Another advantage to a work force of subcontractors is that it
allows the subcontractor to overstock labor. There’s no financial
concern over the fact that you have an installer’s payroll to meet,
for example, and not enough work to cover it. If the workload is
slow, then the subcontractors don’t work and don’t get paid.
In contrast, if you utilize in-house installers, you’re looking
for something for them to do, paying them at times for doing
nothing, or laying them off and risking being subject to
unemployment insurance and related costs. While you’ll be in the
same predicament if your workflow continues to be slow, your subs
will leave or your employees will find another job. In other words,
the financial risks are greatly diminished with the use of
subcontractors.
The use of subcontractors also allows you to specialize an
individual’s skills, and to take advantage of their talents. The
use of subcontractors allows you to use your best people in each
situation and never have to settle.
I’ve often heard that you don’t get the same effort, quality,
loyalty or control from subcontractors as you do with employees.

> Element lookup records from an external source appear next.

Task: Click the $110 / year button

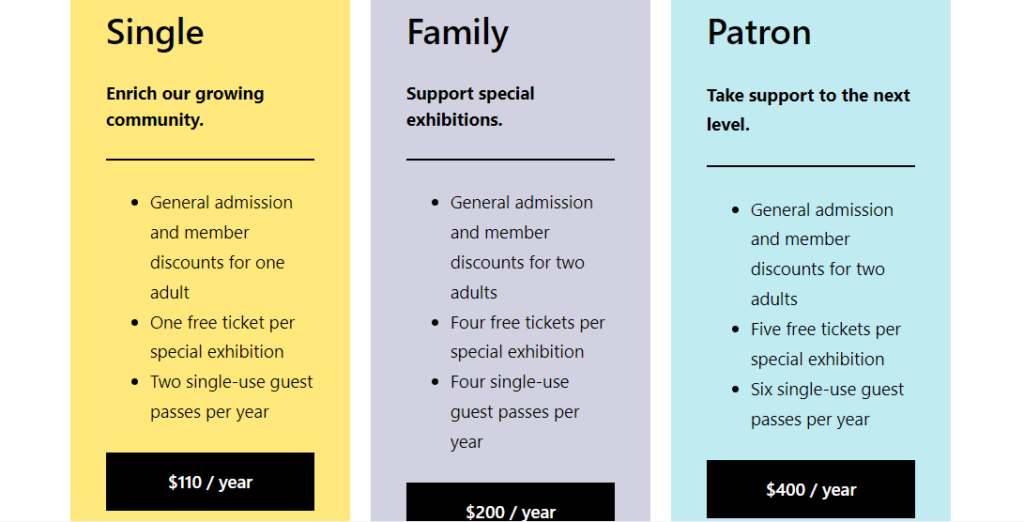Action: point(210,482)
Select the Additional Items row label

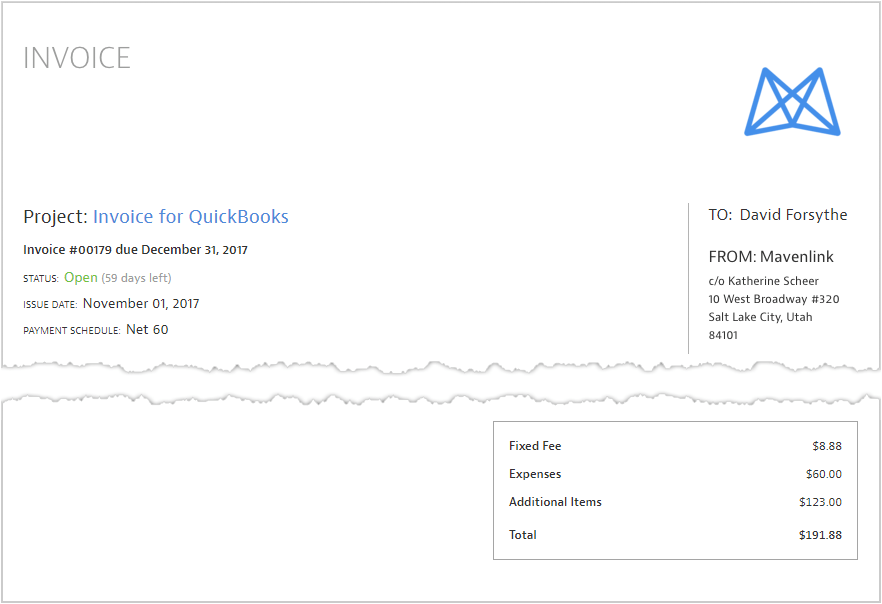pos(555,502)
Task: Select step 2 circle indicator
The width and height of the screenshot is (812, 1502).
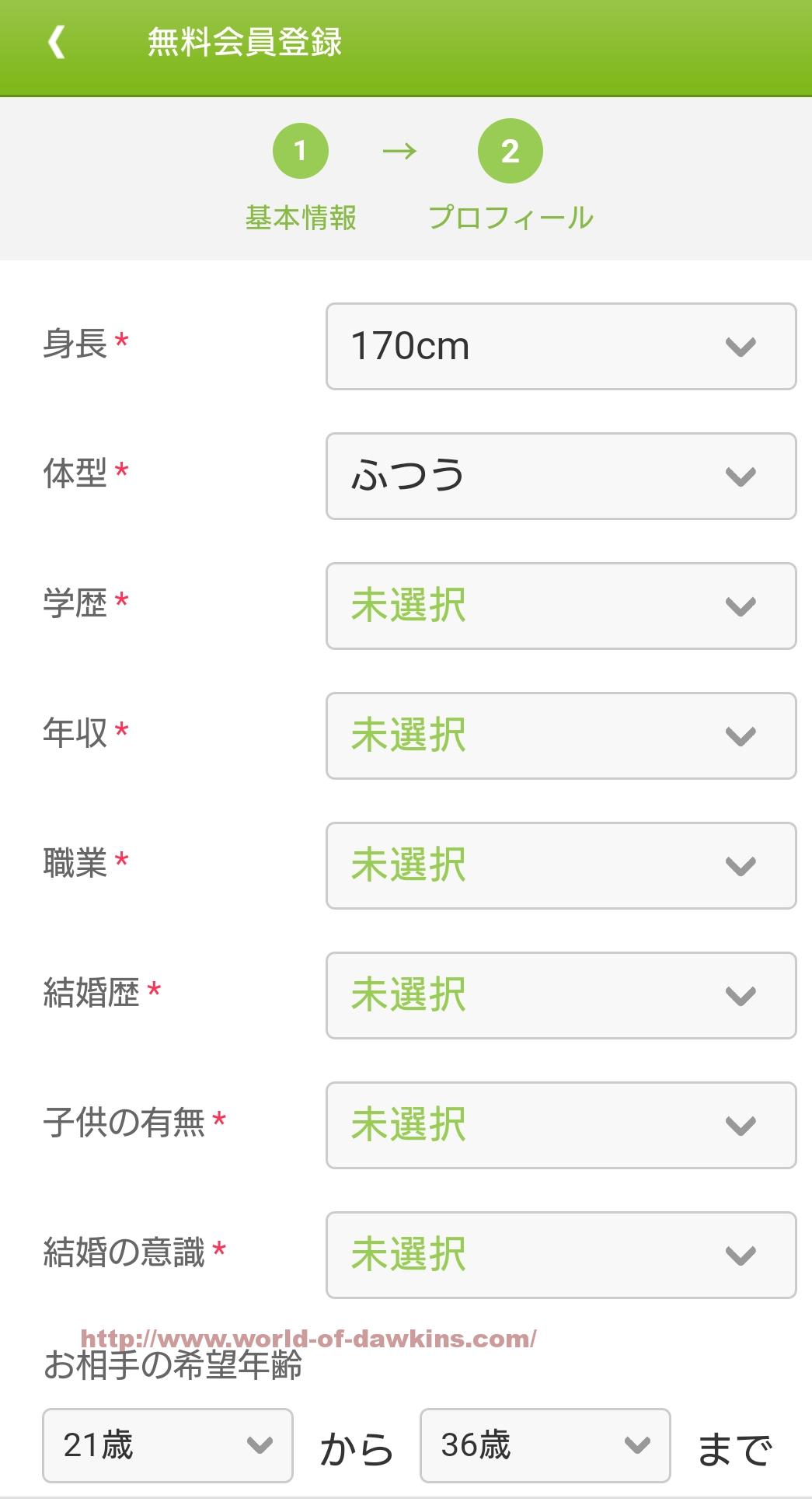Action: 510,151
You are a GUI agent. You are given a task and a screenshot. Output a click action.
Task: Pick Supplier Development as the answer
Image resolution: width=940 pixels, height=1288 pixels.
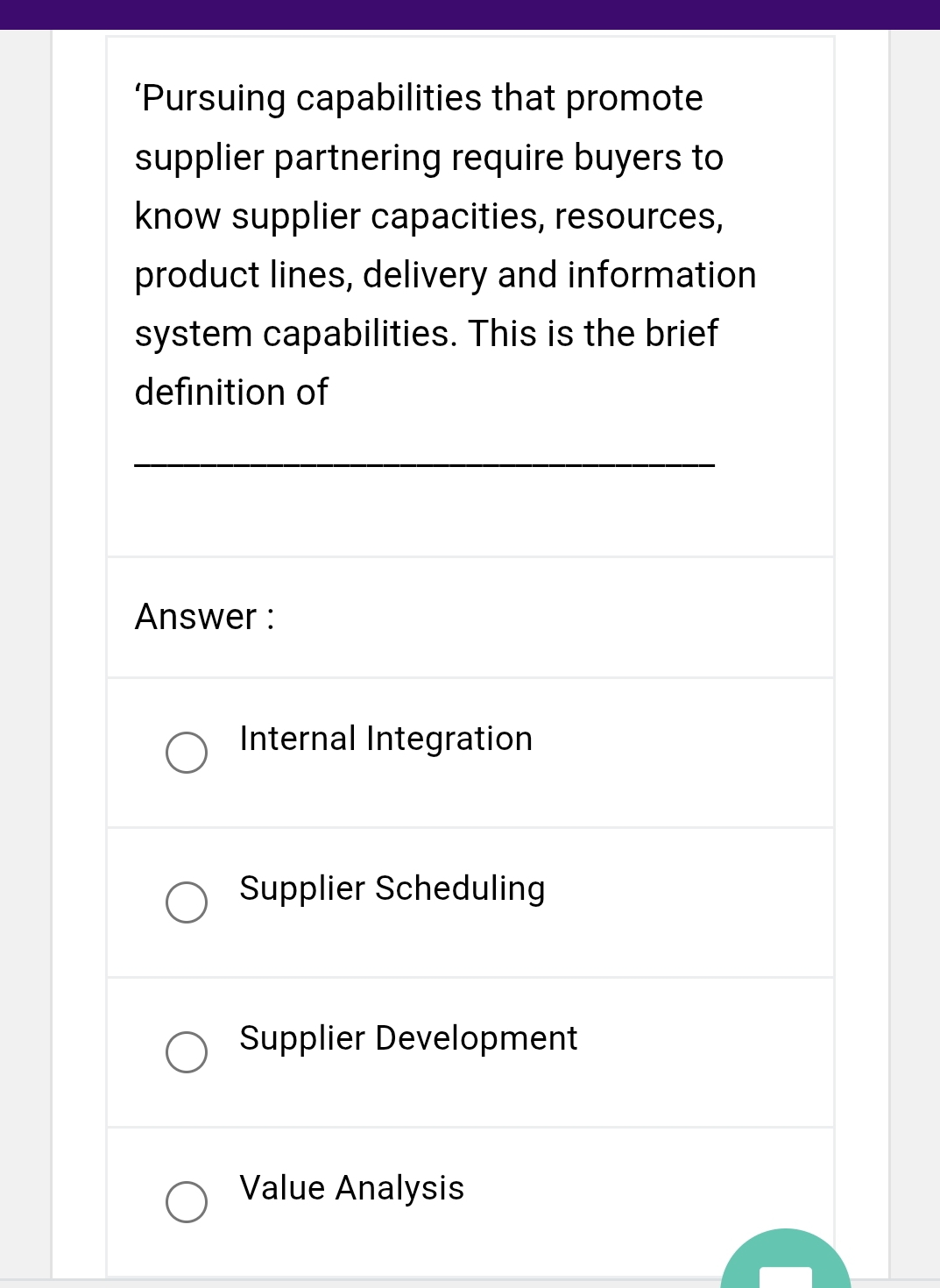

But that’s simply a result of the relationship you achieve with
your subcontractors. Think of the best supplier you have. Doesn’t
he give you great service and watch out for your interests like
they’re his own? Why does he do that? Because he’s in business to
make money and you help him do that.
FEDERAL GUIDELINES
The most difficult task in
using subcontractors is paying attention and conforming to the
details of the federal government’s definition of a subcontractor.
In general, anything you can do to establish a business-to-business
relationship will aid in your ability to claim that a worker has
subcontractor status.
Some of the more important federal guidelines are as
follows:
- Subcontractors’ ability to generate income from other sources
is key they must prove that you are not their sole source of
income. - You cannot mandate that they come to training sessions or
meetings that you conduct, or mandate that they work specific hours
each day. - Subcontractors must carry their own liability and worker’s
compensation insurance, and have licenses to operate as a
contractor. - They must bill you on a job-by-job basis, on their own company
letterhead.
These are a sampling of the more important issues, but you
should check with anyone you currently use for detailed legal
advice on what to do and what not to do when using
subcontractors.
Our company currently uses subcontractors to do all of our
installations, and has done so for more than 10 years. During the
course of those 10 years, we’ve tried some in-house installers,
with little or no success. We currently produce in excess of $20
million in installed sales annually, with approximately $10 million
coming from kitchen and bath sales. Of the 25 different crews we
use in the kitchen and bath department, our average relationship
with our subcontractors has been in place more than four years.
Many of the installers we use have been with us for more than seven
years.
There are many advantages to using subcontractors instead of
in-house installers, as long as you implement systems and processes
to achieve the desired results you need to be successful. Make each
system work for you and the needs of your company.